[EXTRACTED RECORDS Boundary: Start]
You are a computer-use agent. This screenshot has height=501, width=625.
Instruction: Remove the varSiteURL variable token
[EXTRACTED RECORDS Boundary: End]
[EXTRACTED RECORDS Boundary: Start]
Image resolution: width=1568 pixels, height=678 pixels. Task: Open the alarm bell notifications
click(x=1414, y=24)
[EXTRACTED RECORDS Boundary: End]
[EXTRACTED RECORDS Boundary: Start]
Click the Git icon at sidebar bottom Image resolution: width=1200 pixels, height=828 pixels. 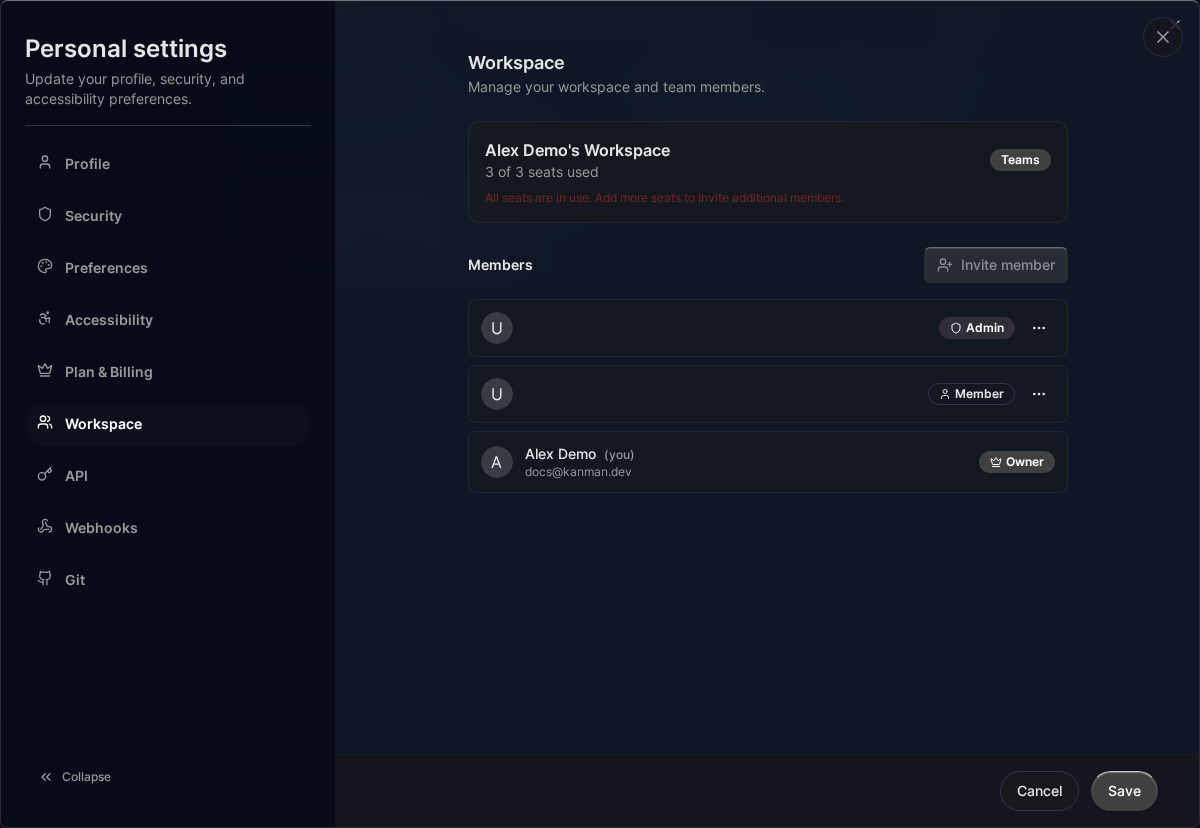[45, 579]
[EXTRACTED RECORDS Boundary: End]
• **WHAT THIS TASK INVOLVES**
Above are the records; copy exactly the lines from the line with "You are a computer-use" through the line with "Instruction: Remove the", both included.

• **YOUR SOLUTION**
You are a computer-use agent. This screenshot has height=501, width=625.
Instruction: Remove the varSiteURL variable token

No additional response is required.